# Thoughts on a 220 Swift?



## toasty (May 15, 2008)

I have the chance to buy a Savage 112 single shot 220 swift. Anybody have any thought on this gun? Value? Accuracy?


----------



## Critter (Mar 20, 2010)

It would be a fun rifle to play around with. Most Savages are quite accurate and the 220 Swift held the top spot for .22 center fires for a long time. Loaded to full capacity they have been known to burn out barrels quite quickly. So that is something that I would check before buying.


----------



## toasty (May 15, 2008)

Told it has 400 rounds down the barrel.


----------



## BPturkeys (Sep 13, 2007)

Everybody should at least own one .220 swift in their lifetime, even if just out of respect for P.O..... 4000 fps...yeah baby.
As to what it's worth, not a clue.


----------



## Bax* (Dec 14, 2008)

Buy it. 

It’s a 220 Swift. That’s a cool kid’s caliber for sure!


----------



## Critter (Mar 20, 2010)

Bax* said:


> Buy it.
> 
> It's a 220 Swift. That's a cool kid's caliber for sure!


We are all kids at heart.

If the price is reasonable buy it. Do some research on Gun Broker and see what they might be going for.


----------



## sawsman (Sep 13, 2007)

smoker round..

Never shot one, but would like too.

.


----------



## Al Hansen (Sep 7, 2007)

A Hot Rod for sure. What are you going to use it for ? Barrels are easy to replace on a Savage.


----------



## toasty (May 15, 2008)

Thanks for the thoughts. Decided against it, just too much powder/recoil although 4000fps+ is fun, I can do that with my 204ruger. If anyone is interested in this gun, I can give you sellers contact info via PM.


----------



## Critter (Mar 20, 2010)

What recoil? 

I can shoot my .22-250 which is just under the 220 Swift and watch the bullet hit through the scope with very little if any barrel movement. 
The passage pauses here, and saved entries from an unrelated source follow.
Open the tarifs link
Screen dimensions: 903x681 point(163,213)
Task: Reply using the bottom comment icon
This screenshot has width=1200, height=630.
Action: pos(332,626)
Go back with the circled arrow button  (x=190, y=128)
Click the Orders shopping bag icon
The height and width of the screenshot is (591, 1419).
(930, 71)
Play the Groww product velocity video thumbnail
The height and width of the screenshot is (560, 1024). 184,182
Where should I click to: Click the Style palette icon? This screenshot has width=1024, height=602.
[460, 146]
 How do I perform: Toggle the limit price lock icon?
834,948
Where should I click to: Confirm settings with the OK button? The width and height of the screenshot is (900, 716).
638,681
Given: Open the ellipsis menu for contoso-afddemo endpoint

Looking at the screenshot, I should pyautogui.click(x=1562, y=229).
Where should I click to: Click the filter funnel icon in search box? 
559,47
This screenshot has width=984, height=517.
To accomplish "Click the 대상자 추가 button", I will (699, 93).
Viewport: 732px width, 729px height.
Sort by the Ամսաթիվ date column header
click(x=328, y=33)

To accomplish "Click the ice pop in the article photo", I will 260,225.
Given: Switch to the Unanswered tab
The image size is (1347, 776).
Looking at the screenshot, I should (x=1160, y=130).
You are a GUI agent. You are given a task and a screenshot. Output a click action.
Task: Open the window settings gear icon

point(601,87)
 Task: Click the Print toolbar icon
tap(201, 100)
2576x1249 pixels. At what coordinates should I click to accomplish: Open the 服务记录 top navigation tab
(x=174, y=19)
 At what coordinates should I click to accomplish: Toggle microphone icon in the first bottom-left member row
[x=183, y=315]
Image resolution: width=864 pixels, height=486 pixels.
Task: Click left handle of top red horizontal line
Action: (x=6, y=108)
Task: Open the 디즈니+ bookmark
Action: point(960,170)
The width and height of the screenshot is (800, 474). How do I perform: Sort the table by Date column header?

I let a 8 year old kid shoot it a few times and his examination to his dad was that they needed to get one of these rifles.


----------



## waspocrew (Nov 26, 2011)

I shoot the 22-250 AI (very similar to 220 Swift). So far, it's been a fun rifle! I built it to shoot heavier bullets, but could see the fun with going lighter. Definitely a laser for sure!


----------



## Bax* (Dec 14, 2008)

I should note that sometimes brass is hard to find for this caliber and you may end up having to buy it online but that isn't too big of deal.

In all honesty, if I were in the market for another varmint caliber, I would be looking at a 220 Swift, 22-250, and a .17 Hornet. All three of these calibers are pretty cool in my opinion. Different strokes for different folks I guess...


----------



## Critter (Mar 20, 2010)

If it was a Ruger 1-V in 220 Swift I would be interested. 

It would make a great mate to my 1-V in 22-250

Then I could really tell which one I liked better.


----------



## longbow (Mar 31, 2009)

toasty said:


> Thanks for the thoughts. Decided against it, just too much powder/recoil although 4000fps+ is fun, I can do that with my 204ruger. If anyone is interested in this gun, I can give you sellers contact info via PM.












" too much powder/recoil "??? I've had a few 220 Swifts and they had pretty mild recoil. I chambered three this year and one had a light sporter barrel on it and it didn't kick much either. I'd rethink this one. A 220 Swift is a fun cartridge!


----------



## DallanC (Jan 13, 2009)

toasty said:


> Thanks for the thoughts. Decided against it, just too much powder/recoil although 4000fps+ is fun, I can do that with my 204ruger. If anyone is interested in this gun, I can give you sellers contact info via PM.


Oh you really dont want a 7STW then. I remember thinking I was putting almost 3 cases of 22-250 worth of powder in a single case (back when I was trying XLCs @86gr)

-DallanC


----------



## toasty (May 15, 2008)

You guys must think I am a sissy (not saying I am not). The gun is not too much recoil to shoot, not worried about hurting my shoulder or flinching. I hunt pdogs alone often and I need to see my hits for follow up shots and know if I made impact. With a 204 ruger I see 80-90%% of my hits with 40gr bullet and 26gr of powder. With a 220 swift and 45gr of powder with a 50gr bullet, I think I will end up missing more of my hits that seeing them. So more recoil than I would like to see hits at high magnification. 

On a side note, last year picked and shot a CZ 17 hornet a lot. Great gun for kids and fun as there is virtually no recoil and they can see all hits. Can shoot virtually all day as it only takes about 10gr of powder. If there is much wind, they struggle past 300, but great inside of 300 and beyond if there is no wind.


----------



## Al Hansen (Sep 7, 2007)

toasty said:


> You guys must think I am a sissy (not saying I am not). The gun is not too much recoil to shoot, not worried about hurting my shoulder or flinching. I hunt pdogs alone often and I need to see my hits for follow up shots and know if I made impact. With a 204 ruger I see 80-90%% of my hits with 40gr bullet and 26gr of powder. With a 220 swift and 45gr of powder with a 50gr bullet, I think I will end up missing more of my hits that seeing them. So more recoil than I would like to see hits at high magnification.
> 
> On a side note, last year picked and shot a CZ 17 hornet a lot. Great gun for kids and fun as there is virtually no recoil and they can see all hits. Can shoot virtually all day as it only takes about 10gr of powder. If there is much wind, they struggle past 300, but great inside of 300 and beyond if there is no wind.


Go on line and look up the 20 Practical info. 4200 ft/sec. Same ballistics as the .204 and all the brass you would ever want. .223 necked down to .20. You do not fire form the cases. Watch your shots in your scope. Shoot me a PM if you want to see two up close . Turning into my go to's.


----------



## Bax* (Dec 14, 2008)

LOVE my .204. So fun to shoot.

I agree with Al though, brass is annoying so it would be great to neck .223 down and save money.


----------